:: WORK REQUIRED ::
Your answer must match, word for word, the lines from the one holding "Task: Select the 2020 year label on axis" through the final line below, with pictures excluded.

:: DATASET ::

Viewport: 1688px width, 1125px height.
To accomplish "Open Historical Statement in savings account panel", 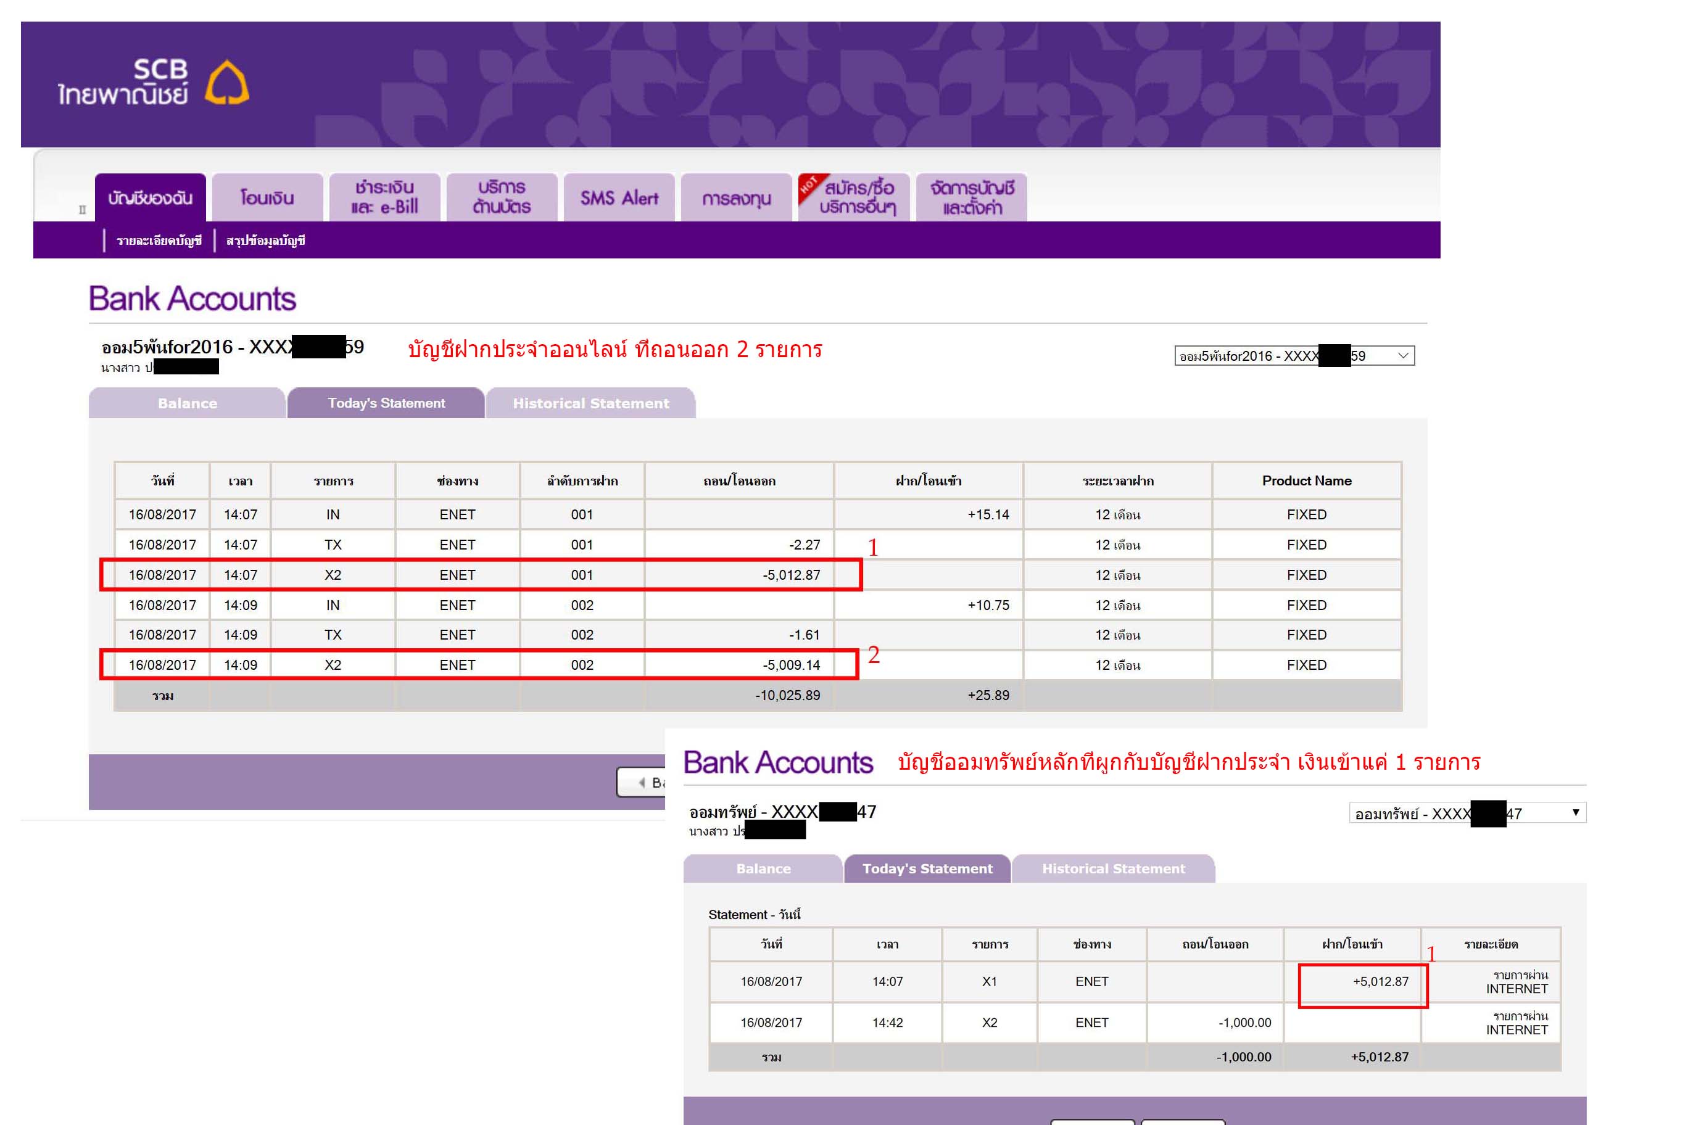I will pyautogui.click(x=1113, y=869).
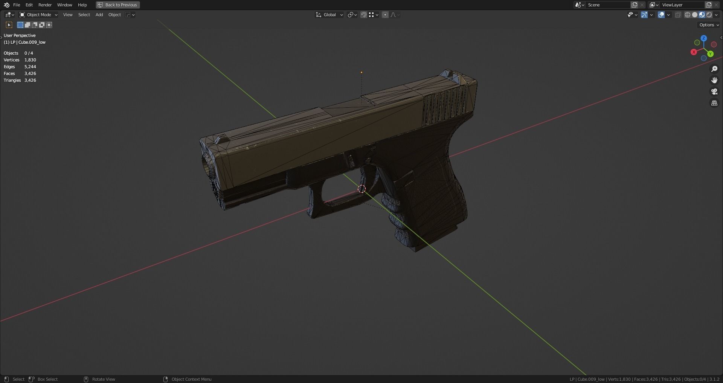Open the Object menu in the header
Viewport: 723px width, 383px height.
pos(114,15)
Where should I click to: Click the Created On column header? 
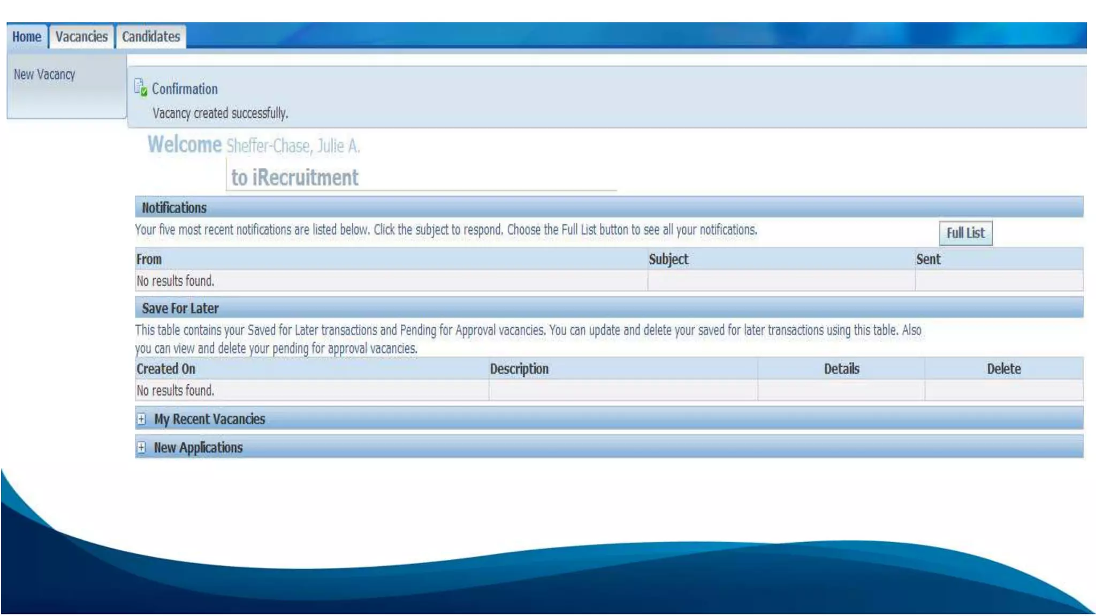(x=165, y=369)
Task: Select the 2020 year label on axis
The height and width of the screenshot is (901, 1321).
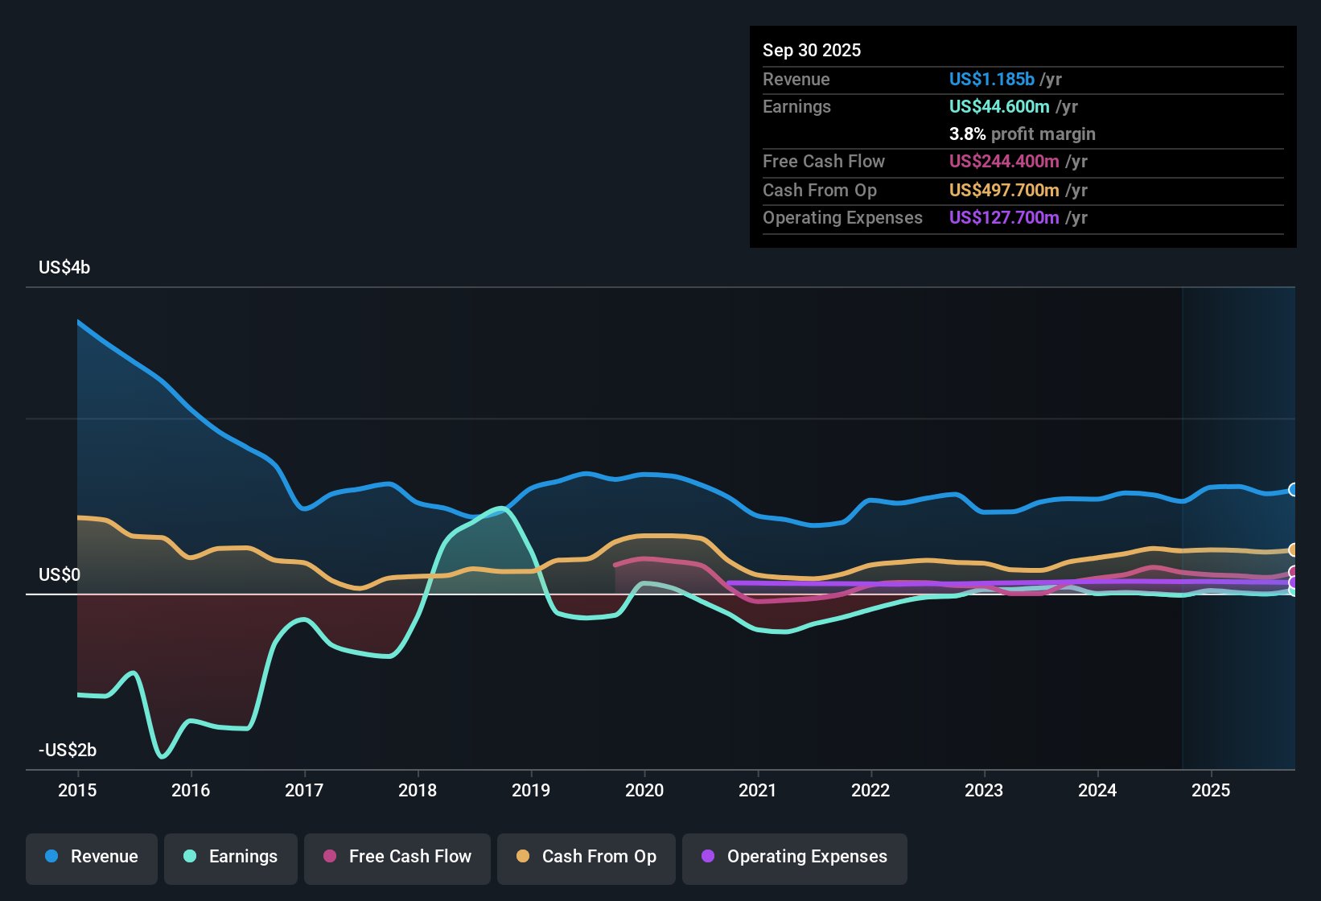Action: pyautogui.click(x=644, y=791)
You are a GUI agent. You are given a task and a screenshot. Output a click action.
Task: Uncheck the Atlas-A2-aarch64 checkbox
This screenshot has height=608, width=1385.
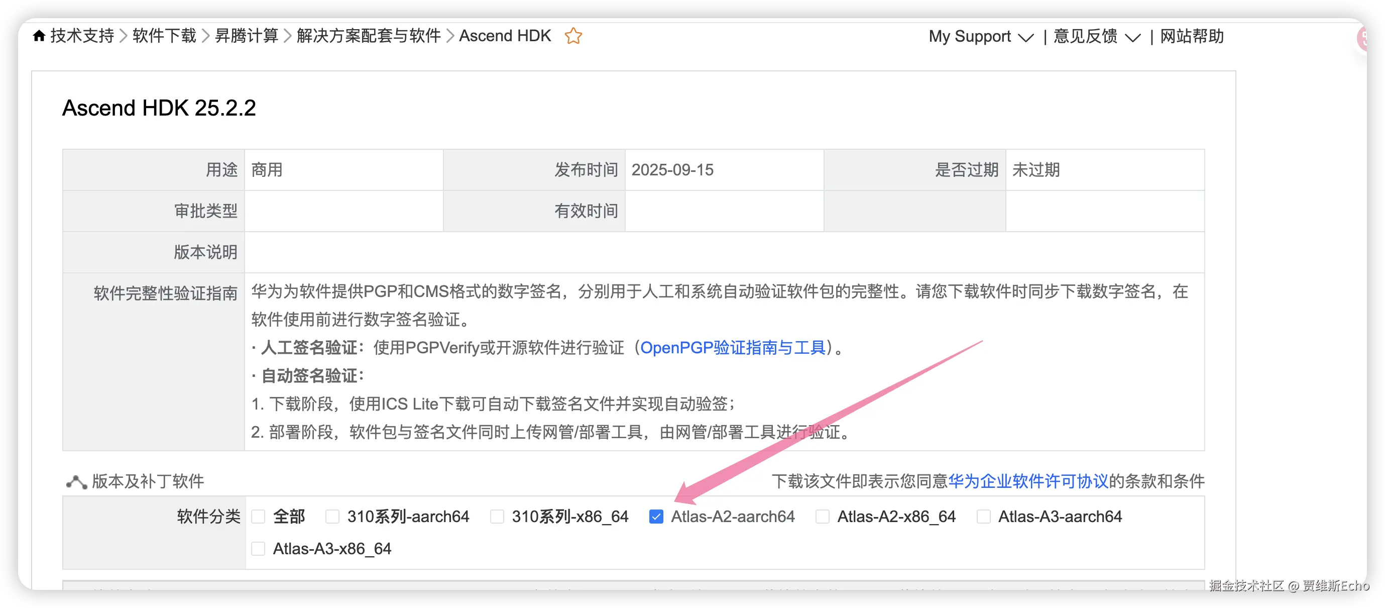coord(656,517)
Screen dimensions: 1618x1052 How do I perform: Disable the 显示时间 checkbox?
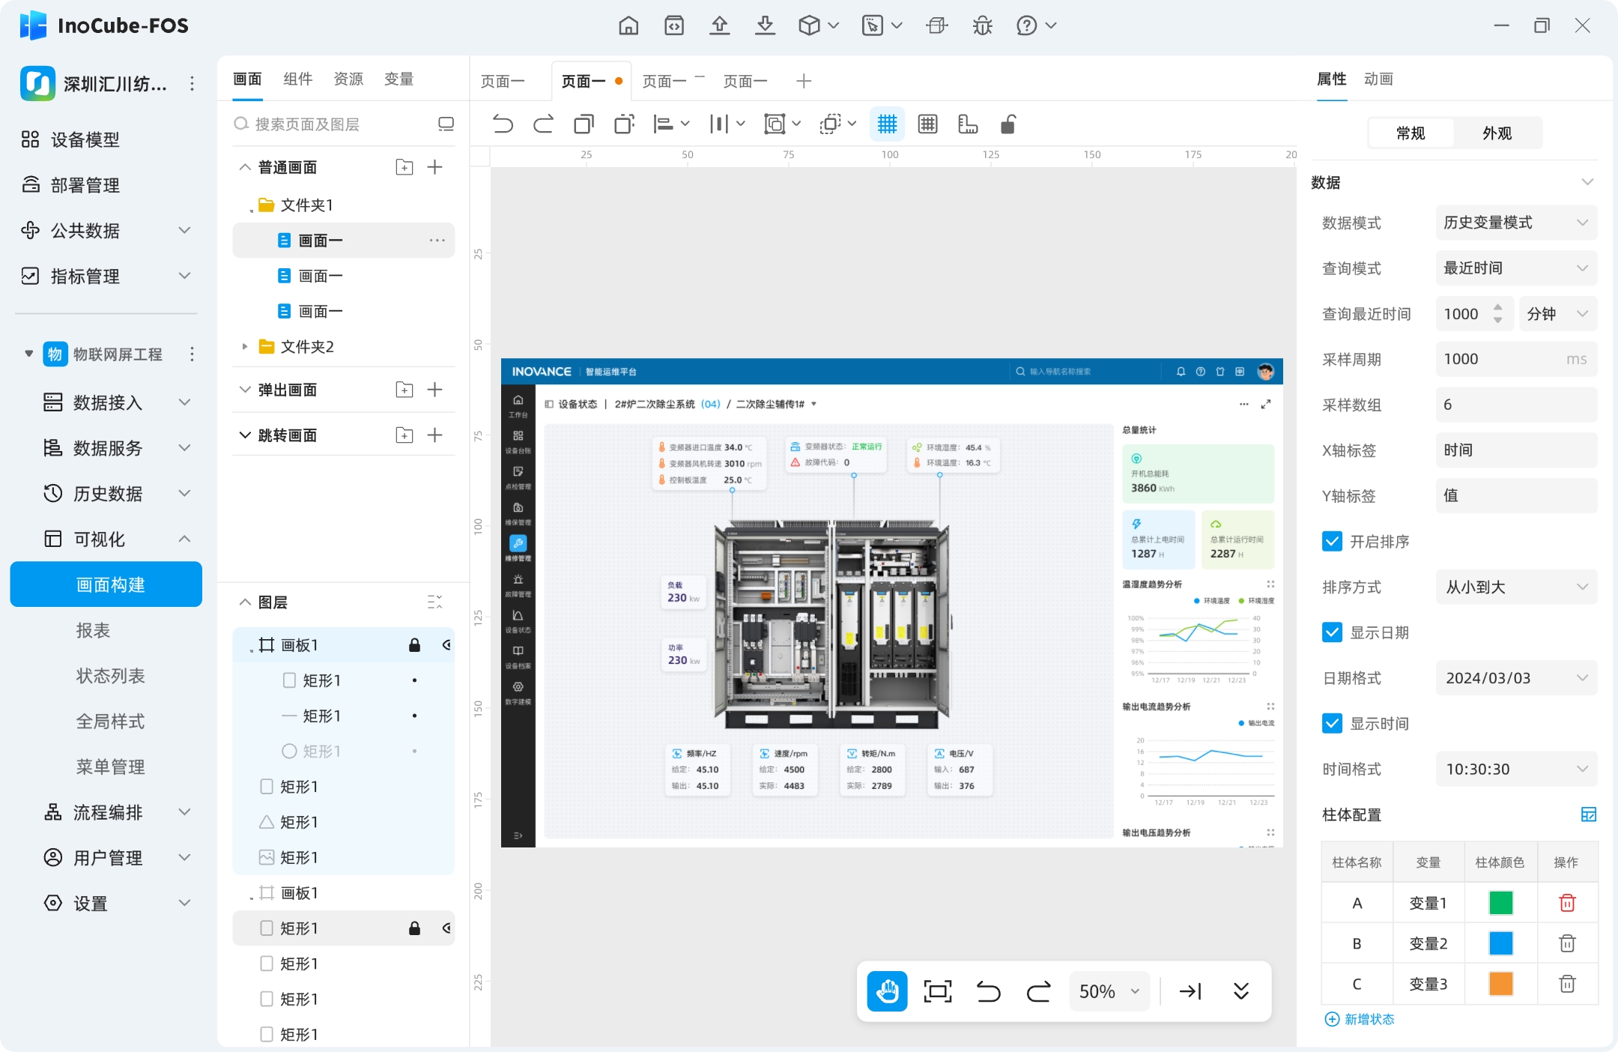(1332, 723)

:::

:: YOUR RESPONSE ::
Task: Select the 2020 year label on axis
The height and width of the screenshot is (901, 1321).
Action: pyautogui.click(x=644, y=791)
You are a GUI agent. You are given a task and a screenshot. Output a click action.
Task: Uncheck the Atlas-A2-aarch64 checkbox
This screenshot has height=608, width=1385.
coord(656,517)
Screen dimensions: 1618x1052 How do I perform: Disable the 显示时间 checkbox?
(1332, 723)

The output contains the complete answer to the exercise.